While Farley continues to pretend that the U.S. has values worth defending through his cultural choices (my July 4 viewing choices if I wasn’t in Chile would be The Birth of a Nation, The Searchers, and There Will Be Blood for the trifecta of white supremacy, settler colonialism, and rapacious capitalism, the three foundational ideologies of our horrific nation, plus they are all great movies artistically), I’d like to quote Eugene Debs and point you all to this Dissent piece on Debs.

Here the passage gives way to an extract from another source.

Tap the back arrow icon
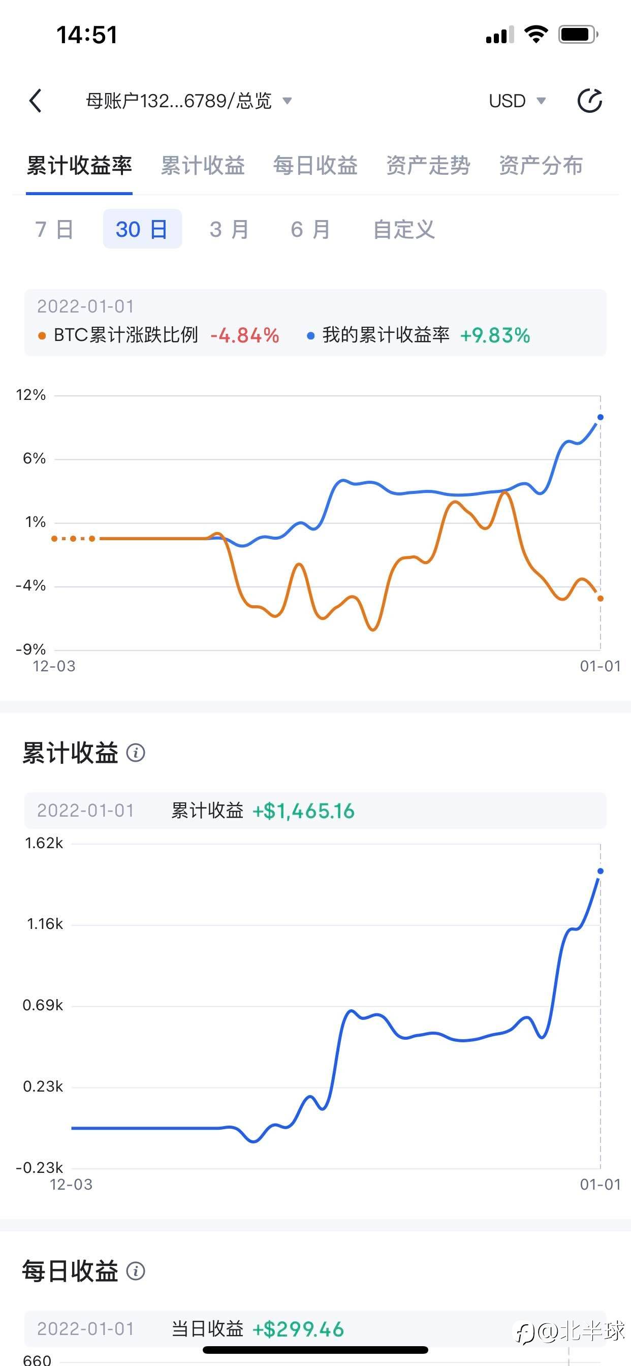Screen dimensions: 631x1366 pos(35,101)
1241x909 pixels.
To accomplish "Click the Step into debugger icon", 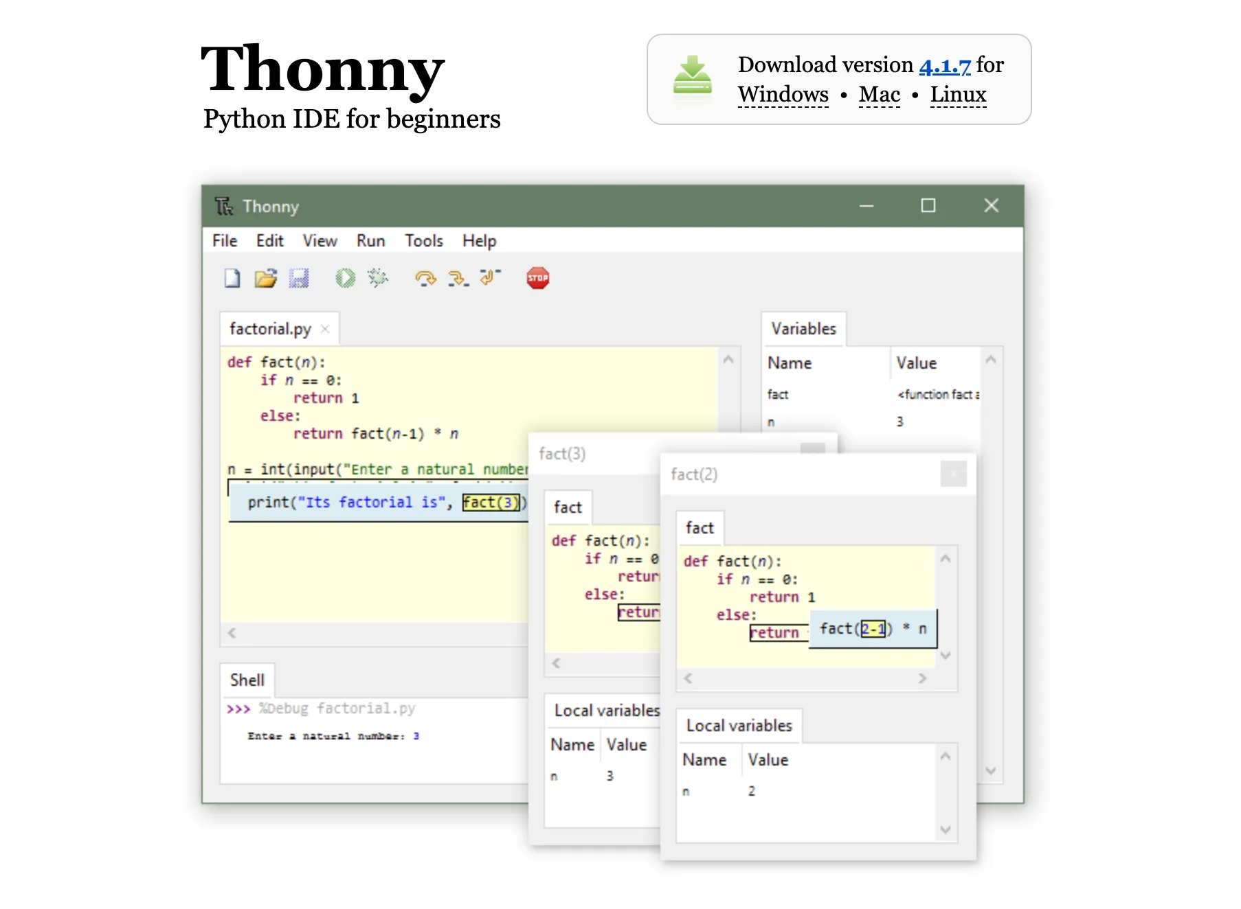I will (458, 278).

It has been regarded as a patriotic duty for Americans, on the 4th of July, to apostrophize Liberty and to select from the vocabularies of all languages eulogistic words to describe its value and its glory, and when words failed to express those essential attributes of liberty which made life itself an inferior blessing, bonfires have blazed, cannons have belched their thunder, banners have waved, drums have throbbed, and bugle blasts have called the people to assemble and rejoice together over God’s inscrutable decree in bestowing upon Americans blessings denied to all other peoples, kindreds, and tongues since time began. Nor do I doubt that on this anniversary such exhibitions will be repeated, but it will be a hollow mockery. The stage will be gorgeous with scenery for the play of liberty, but liberty will be absent—only its ghost will appear, only its “canonized bones” will be present.

—Eugene V. Debs, “Liberty’s Anniversary,” July 4, 1895

If there is anything about this nation worth defending–a dubious proposition for me after living it in for 52 years and studying and writing about it for 30 of those–it’s the Debs tradition.

At the same time, Debs remained unbowed in his strenuous advocacy of both democratic civil liberties and a genuinely democratic socialism. And through his efforts, he helped lay the foundation for a socialist tradition that eventually gave rise to this very magazine in 1954, and that more recently has experienced a resurgence in the electoral successes of Bernie Sanders, Alexandria Ocasio-Cortez, Zohran Mamdani, Katie Wilson, and the hundreds of socialists, most members of the Democratic Socialists of America, who hold state and local office across the country.

This history is complicated, and it is not my purpose here to assess the many ways that Debs has figured and still figures in debates about left political strategy. My only point is that at a time when a triumphalist history of the United States is being promoted with a vengeance, we can clearly see how Debs’s greatness resided in his courageous activism in the face of real repression, vindicating the very ideals that the ideologues of the MAGA movement regularly trample.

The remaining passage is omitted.